The other (hero who died this week) was Larry Colburn, who was flying in a helicopter over a village in Vietnam called My Lai on the morning of March 16, 1968.

SNIP
Larry Colburn was 18 years old, manning a gun on a helicopter, when he heard his pilot, Hugh Thompson, tell the crew that, down on the ground, American soldiers were massacring non-combatants, including women and children, and that he, Thompson, was going to do something about it. Per The New York Times:
"Mr. Thompson was just beside himself," Mr. Colburn recalled in an interview in 2010 for the PBS program "The American Experience." "He got on the radio and just said, 'This isn't right, these are civilians, there's people killing civilians down here.' And that's when he decided to intervene. He said, 'We've got to do something about this, are you with me?' And we said, 'Yes.' " Mr. Thompson confronted the officer in command of the rampaging platoon, Lt. William L. Calley, but was rebuffed. He then positioned the helicopter between the troops and the surviving villagers and faced off against another lieutenant. Mr. Thompson ordered Mr. Colburn to fire his M-60 machine gun at any soldiers who tried to inflict further harm. "Y'all cover me!" Mr. Thompson was quoted as saying. "If these bastards open up on me or these people, you open up on them.
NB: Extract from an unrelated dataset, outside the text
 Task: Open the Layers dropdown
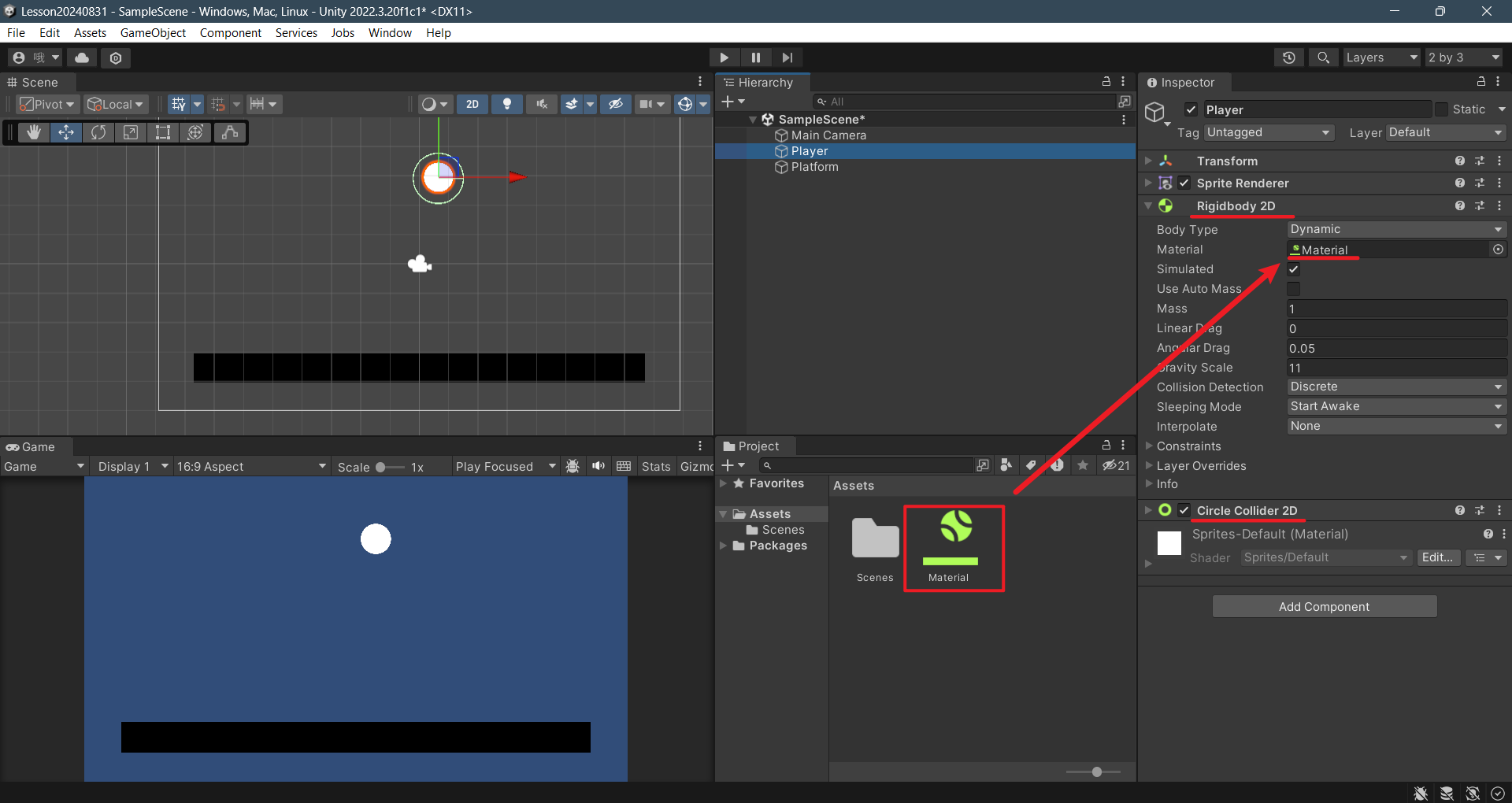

Promise me!"
"You got it boss," Mr. Colburn replied. "Consider it done." Mr. Thompson, Mr. Colburn and Glenn Andreotta, the copter's crew chief, found about 10 villagers cowering in a makeshift bomb shelter and coaxed them out, then had them flown to safety by two Huey gunships. They found an 8-year-old boy clinging to his mother's corpse in an irrigation ditch and plucked him by the back of his shirt and delivered him to a nun in a nearby hospital.
To me, this always has been one of the more astonishing displays of courage of which I've ever heard, and I heard about it the way everyone else did, years later, because the Army did its best to cover the whole thing up and to slander the reputations of the helicopter crew involved. (Needless to say, the Nixon Administration was particularly venal in this regard.) Were we a truly vibrant and evolved republic, Larry Colburn's funeral would be on national television. Children would read about him in school. There would be memorials on the National Mall and at West Point.